WORK ITEM:
What's wanted is a faithful retyping of every entry, pictures excluded.

══ INPUT FOR THIS TASK ══

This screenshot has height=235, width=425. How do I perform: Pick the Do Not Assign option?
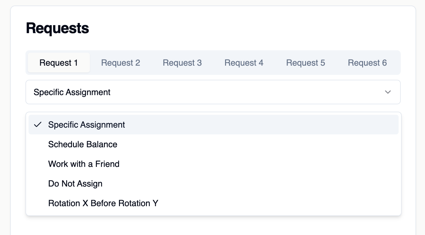75,183
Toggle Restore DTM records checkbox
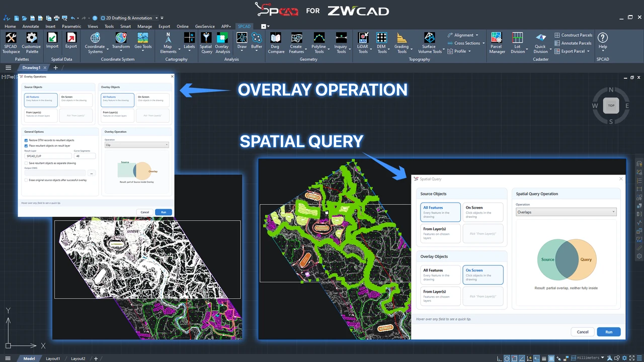 tap(26, 140)
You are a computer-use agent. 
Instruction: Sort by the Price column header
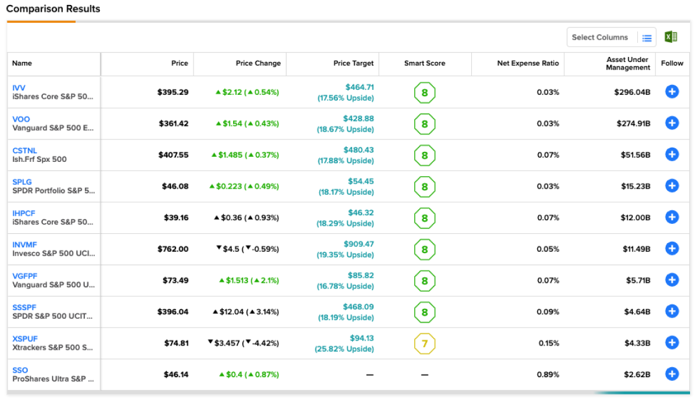tap(180, 63)
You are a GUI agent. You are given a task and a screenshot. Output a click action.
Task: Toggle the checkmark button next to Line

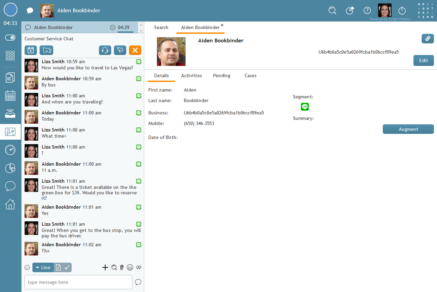pos(67,267)
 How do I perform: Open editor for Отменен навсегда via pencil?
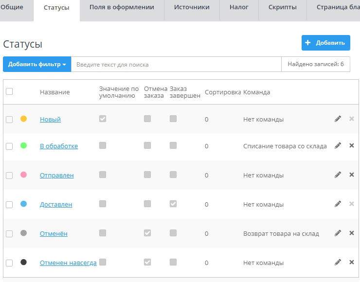click(x=338, y=262)

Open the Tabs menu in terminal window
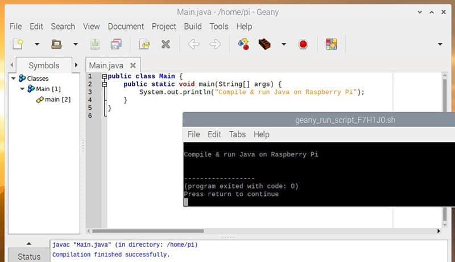tap(237, 134)
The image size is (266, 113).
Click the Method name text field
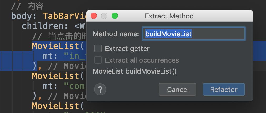tap(194, 34)
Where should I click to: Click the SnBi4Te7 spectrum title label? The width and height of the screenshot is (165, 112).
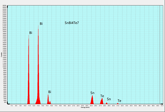coord(72,23)
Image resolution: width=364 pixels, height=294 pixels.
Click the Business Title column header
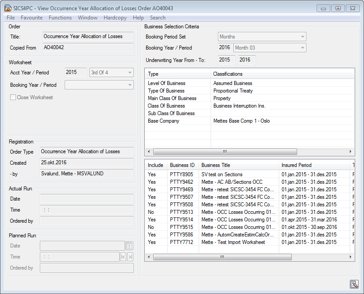click(x=216, y=165)
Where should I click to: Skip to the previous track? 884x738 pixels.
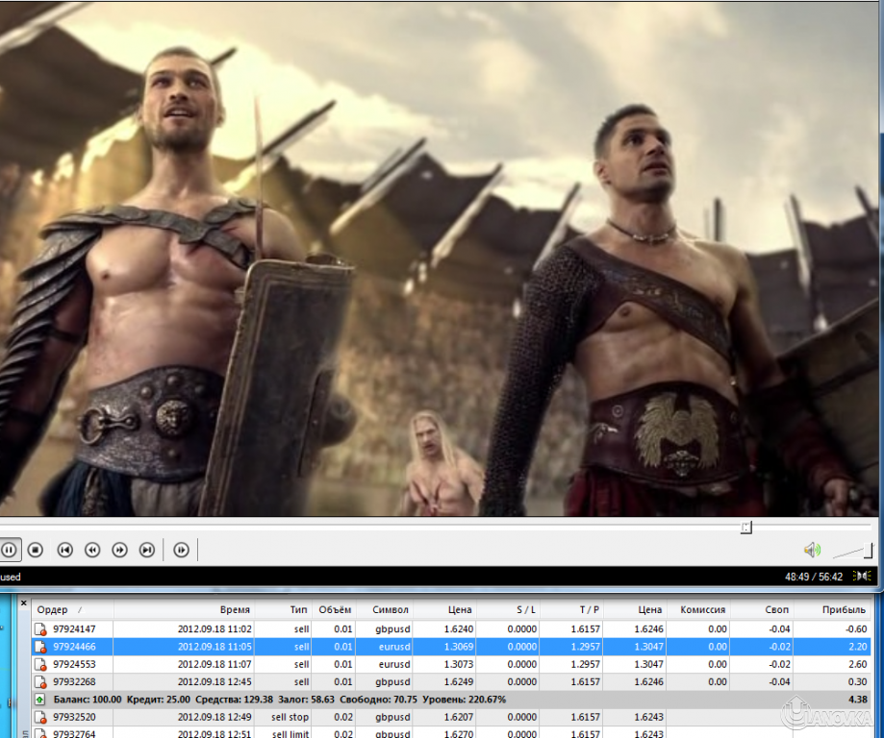coord(64,550)
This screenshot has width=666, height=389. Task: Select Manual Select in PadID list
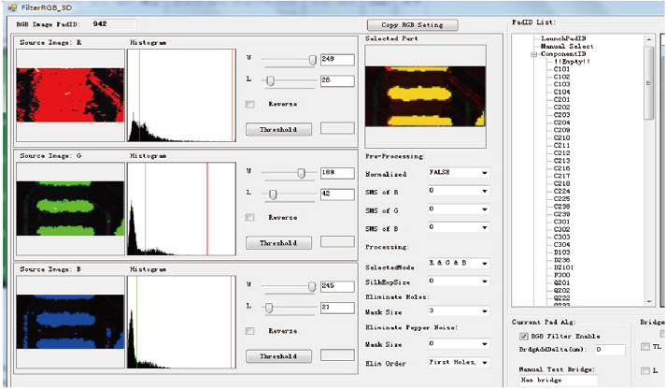pyautogui.click(x=567, y=46)
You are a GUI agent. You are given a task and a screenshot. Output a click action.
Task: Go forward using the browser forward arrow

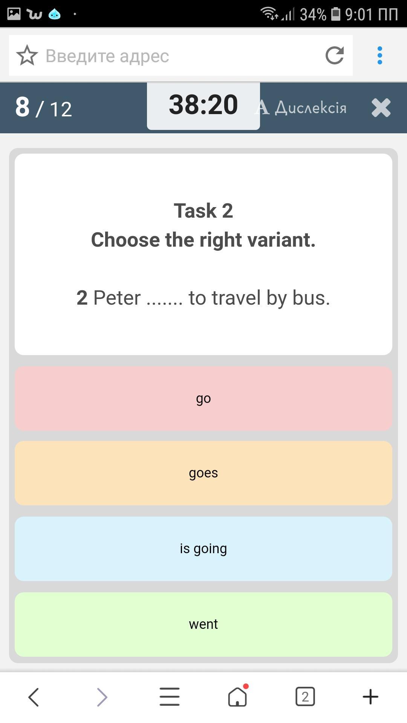coord(102,697)
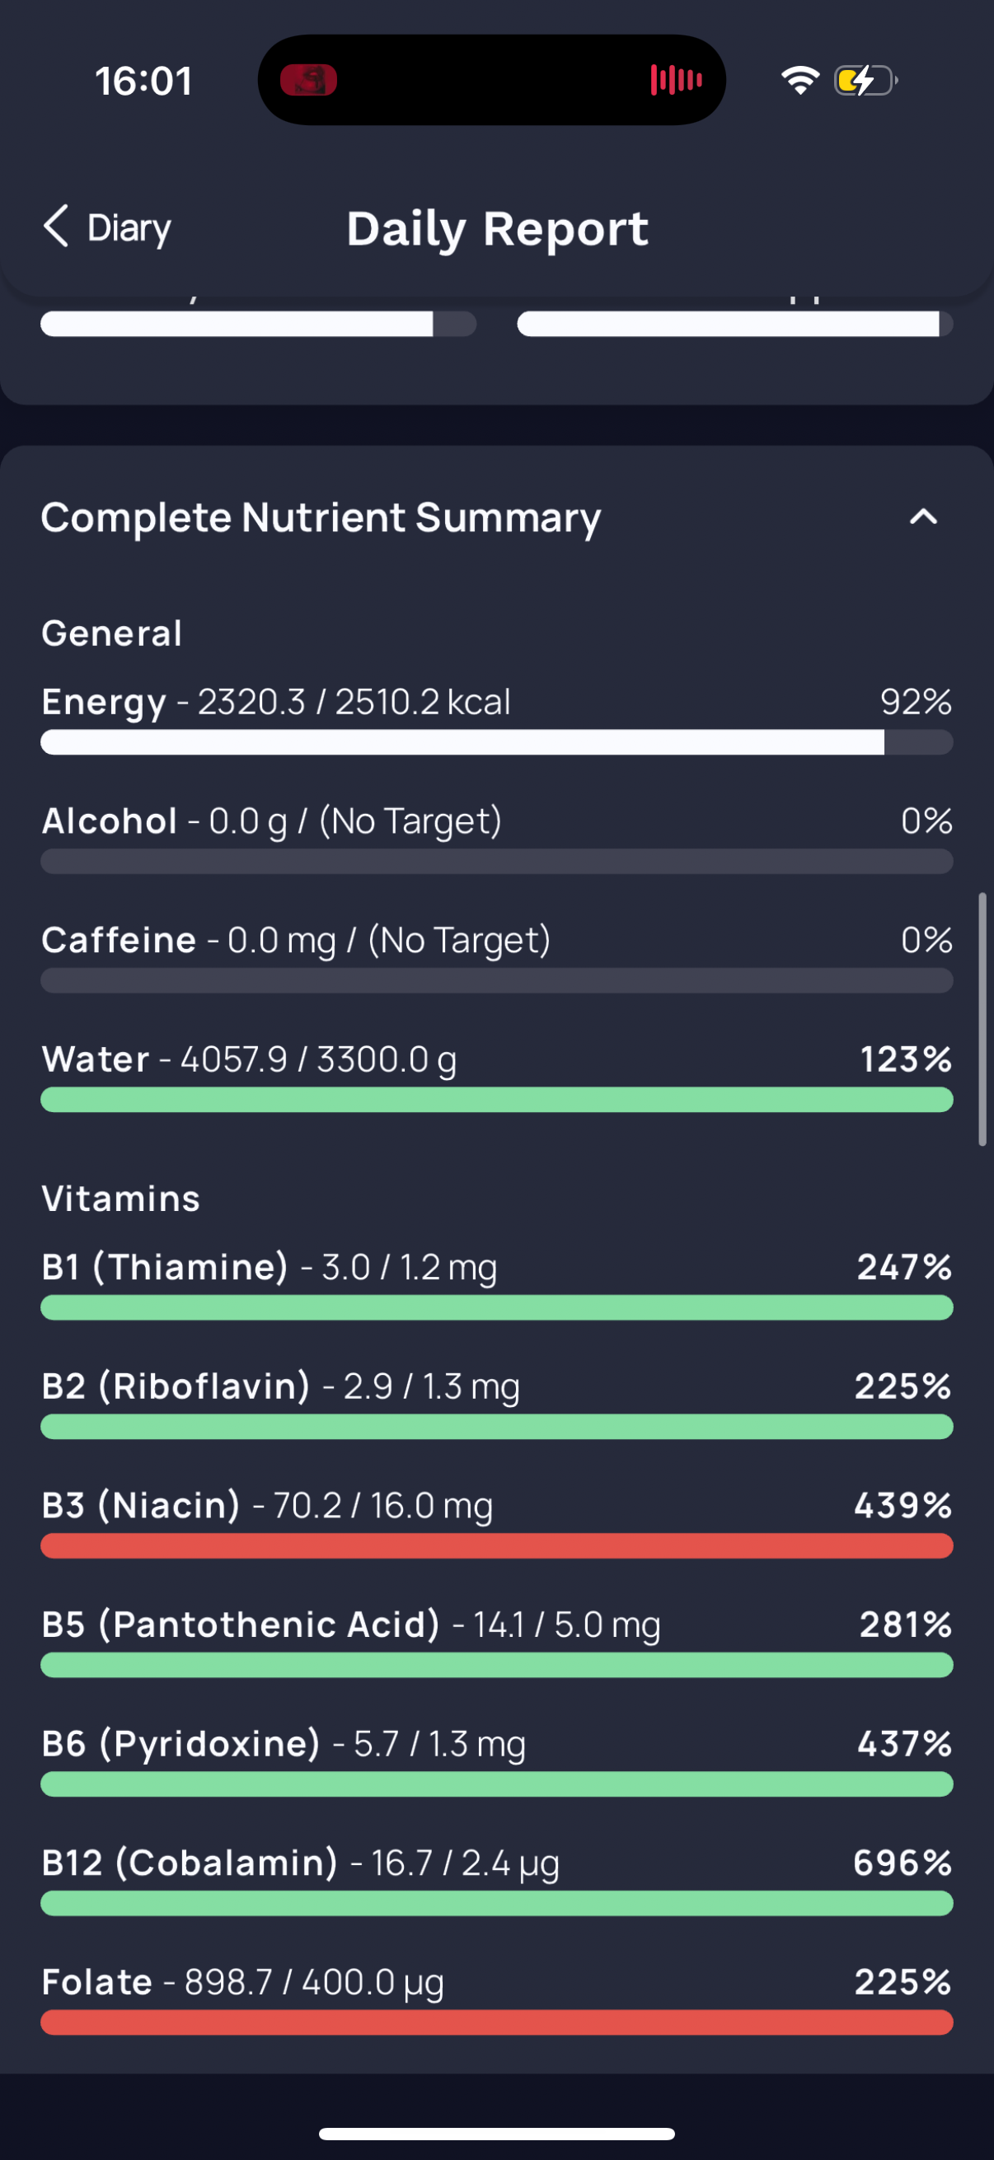Tap the red B3 (Niacin) bar
The image size is (994, 2160).
(x=497, y=1545)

═══

COMPLETED EXERCISE:
This screenshot has height=235, width=425. How do I perform: Pick the Do Not Assign option?
75,183
Toggle Restore DTM records checkbox
 tap(26, 140)
You are a computer-use agent. 
Instruction: Sort by the Price column header
tap(180, 63)
You are a GUI agent. You are given a task and a screenshot. Output a click action.
Task: Toggle the checkmark button next to Line

pos(67,267)
 How do I perform: Open editor for Отменен навсегда via pencil?
click(x=338, y=262)

Open the Tabs menu in terminal window
tap(237, 134)
The image size is (266, 113).
Click the Method name text field
tap(194, 34)
Where should I click to: Click the SnBi4Te7 spectrum title label? The width and height of the screenshot is (165, 112).
coord(72,23)
Image resolution: width=364 pixels, height=294 pixels.
Click the Business Title column header
click(x=216, y=165)
Where should I click to: Skip to the previous track? 884x738 pixels.
coord(64,550)
This screenshot has width=666, height=389. Task: Select Manual Select in PadID list
pyautogui.click(x=567, y=46)
You are a GUI agent. You are given a task and a screenshot. Output a click action.
Task: Go forward using the browser forward arrow

coord(102,697)
Tap the red B3 (Niacin) bar
The image size is (994, 2160).
(x=497, y=1545)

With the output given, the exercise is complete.